*REQUIREMENT*: Reproduce the following material word for word, line by line.

↓

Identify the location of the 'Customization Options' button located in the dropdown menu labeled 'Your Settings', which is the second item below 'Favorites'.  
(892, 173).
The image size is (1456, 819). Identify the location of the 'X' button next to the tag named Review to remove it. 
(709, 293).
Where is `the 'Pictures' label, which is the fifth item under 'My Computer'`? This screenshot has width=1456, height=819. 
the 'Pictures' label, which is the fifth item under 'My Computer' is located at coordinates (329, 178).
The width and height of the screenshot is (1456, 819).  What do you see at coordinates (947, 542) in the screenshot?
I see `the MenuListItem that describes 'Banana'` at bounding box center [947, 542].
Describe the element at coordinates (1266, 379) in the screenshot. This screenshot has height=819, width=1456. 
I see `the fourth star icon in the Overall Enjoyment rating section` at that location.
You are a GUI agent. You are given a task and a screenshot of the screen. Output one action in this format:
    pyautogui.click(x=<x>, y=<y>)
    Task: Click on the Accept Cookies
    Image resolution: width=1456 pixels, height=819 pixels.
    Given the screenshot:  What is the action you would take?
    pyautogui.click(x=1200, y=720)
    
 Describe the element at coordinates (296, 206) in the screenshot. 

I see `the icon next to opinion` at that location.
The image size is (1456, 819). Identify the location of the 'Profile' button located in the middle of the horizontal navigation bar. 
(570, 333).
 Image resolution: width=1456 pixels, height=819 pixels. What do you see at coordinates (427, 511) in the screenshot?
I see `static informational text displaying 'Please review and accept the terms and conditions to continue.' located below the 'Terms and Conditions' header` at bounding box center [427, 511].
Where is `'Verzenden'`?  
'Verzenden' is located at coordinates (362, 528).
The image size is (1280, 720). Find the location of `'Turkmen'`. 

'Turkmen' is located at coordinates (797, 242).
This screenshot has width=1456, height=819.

↑

*RESPONSE TO THE EXERCISE*:
Identify the location of the 'Customization Options' button located in the dropdown menu labeled 'Your Settings', which is the second item below 'Favorites'.  
(892, 173).
The image size is (1456, 819). Identify the location of the 'X' button next to the tag named Review to remove it. 
(709, 293).
Where is `the 'Pictures' label, which is the fifth item under 'My Computer'`? This screenshot has width=1456, height=819. 
the 'Pictures' label, which is the fifth item under 'My Computer' is located at coordinates (329, 178).
The width and height of the screenshot is (1456, 819).  What do you see at coordinates (947, 542) in the screenshot?
I see `the MenuListItem that describes 'Banana'` at bounding box center [947, 542].
Describe the element at coordinates (1266, 379) in the screenshot. This screenshot has height=819, width=1456. 
I see `the fourth star icon in the Overall Enjoyment rating section` at that location.
You are a GUI agent. You are given a task and a screenshot of the screen. Output one action in this format:
    pyautogui.click(x=<x>, y=<y>)
    Task: Click on the Accept Cookies
    Image resolution: width=1456 pixels, height=819 pixels.
    Given the screenshot:  What is the action you would take?
    pyautogui.click(x=1200, y=720)
    
 Describe the element at coordinates (296, 206) in the screenshot. 

I see `the icon next to opinion` at that location.
The image size is (1456, 819). Identify the location of the 'Profile' button located in the middle of the horizontal navigation bar. 
(570, 333).
 Image resolution: width=1456 pixels, height=819 pixels. What do you see at coordinates (427, 511) in the screenshot?
I see `static informational text displaying 'Please review and accept the terms and conditions to continue.' located below the 'Terms and Conditions' header` at bounding box center [427, 511].
Where is `'Verzenden'`?  
'Verzenden' is located at coordinates (362, 528).
The image size is (1280, 720). Find the location of `'Turkmen'`. 

'Turkmen' is located at coordinates (797, 242).
This screenshot has width=1456, height=819.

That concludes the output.